(WHAT YOU SHOULD DO) The line that holds "This screenshot has height=766, width=969." marks the start. Return it and each following line through the end of the data, unchanged.

Saved entries:
######
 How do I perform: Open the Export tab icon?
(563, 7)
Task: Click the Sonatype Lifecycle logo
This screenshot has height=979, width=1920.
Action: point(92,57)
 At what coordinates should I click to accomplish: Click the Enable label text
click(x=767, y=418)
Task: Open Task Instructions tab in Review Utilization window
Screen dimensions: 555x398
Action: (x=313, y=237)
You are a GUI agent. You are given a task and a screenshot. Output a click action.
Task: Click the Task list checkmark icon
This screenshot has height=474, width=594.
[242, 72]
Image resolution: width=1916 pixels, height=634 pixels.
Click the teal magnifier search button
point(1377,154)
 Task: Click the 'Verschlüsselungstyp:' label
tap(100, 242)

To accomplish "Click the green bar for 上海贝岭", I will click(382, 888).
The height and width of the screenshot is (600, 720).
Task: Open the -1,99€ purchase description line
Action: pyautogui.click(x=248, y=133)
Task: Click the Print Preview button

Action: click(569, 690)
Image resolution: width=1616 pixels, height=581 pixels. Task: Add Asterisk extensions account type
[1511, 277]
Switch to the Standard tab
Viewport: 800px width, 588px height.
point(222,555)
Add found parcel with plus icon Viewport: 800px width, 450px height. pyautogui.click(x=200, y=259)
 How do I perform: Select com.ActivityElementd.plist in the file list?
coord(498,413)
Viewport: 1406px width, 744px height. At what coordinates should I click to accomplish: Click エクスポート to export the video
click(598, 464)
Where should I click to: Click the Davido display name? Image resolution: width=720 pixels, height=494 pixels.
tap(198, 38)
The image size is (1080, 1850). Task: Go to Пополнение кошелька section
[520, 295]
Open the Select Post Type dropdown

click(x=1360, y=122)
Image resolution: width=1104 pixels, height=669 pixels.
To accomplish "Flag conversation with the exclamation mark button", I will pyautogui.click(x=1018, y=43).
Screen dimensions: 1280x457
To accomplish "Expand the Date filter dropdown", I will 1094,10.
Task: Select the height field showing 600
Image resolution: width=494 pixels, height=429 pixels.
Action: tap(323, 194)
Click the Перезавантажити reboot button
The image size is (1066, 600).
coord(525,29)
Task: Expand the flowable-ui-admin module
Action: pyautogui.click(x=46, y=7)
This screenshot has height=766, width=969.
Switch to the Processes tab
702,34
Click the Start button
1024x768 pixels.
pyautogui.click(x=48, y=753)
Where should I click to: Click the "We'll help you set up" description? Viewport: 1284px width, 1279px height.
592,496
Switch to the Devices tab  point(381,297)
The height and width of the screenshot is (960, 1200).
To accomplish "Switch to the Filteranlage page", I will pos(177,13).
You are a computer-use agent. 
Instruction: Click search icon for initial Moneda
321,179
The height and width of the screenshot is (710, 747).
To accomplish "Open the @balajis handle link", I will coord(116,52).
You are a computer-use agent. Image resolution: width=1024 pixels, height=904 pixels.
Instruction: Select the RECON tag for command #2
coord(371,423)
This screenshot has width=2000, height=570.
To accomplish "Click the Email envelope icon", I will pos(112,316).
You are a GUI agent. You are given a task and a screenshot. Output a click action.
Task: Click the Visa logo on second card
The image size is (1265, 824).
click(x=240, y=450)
######
(RESPONSE)
This screenshot has height=766, width=969.
Switch to the Processes tab
702,34
Click the Start button
1024x768 pixels.
pyautogui.click(x=48, y=753)
Where should I click to: Click the "We'll help you set up" description? Viewport: 1284px width, 1279px height.
592,496
Switch to the Devices tab  point(381,297)
The height and width of the screenshot is (960, 1200).
To accomplish "Switch to the Filteranlage page", I will pos(177,13).
You are a computer-use agent. 
Instruction: Click search icon for initial Moneda
321,179
The height and width of the screenshot is (710, 747).
To accomplish "Open the @balajis handle link", I will coord(116,52).
You are a computer-use agent. Image resolution: width=1024 pixels, height=904 pixels.
Instruction: Select the RECON tag for command #2
coord(371,423)
This screenshot has width=2000, height=570.
To accomplish "Click the Email envelope icon", I will pos(112,316).
You are a GUI agent. You are given a task and a screenshot. Output a click action.
Task: Click the Visa logo on second card
The image size is (1265, 824).
click(x=240, y=450)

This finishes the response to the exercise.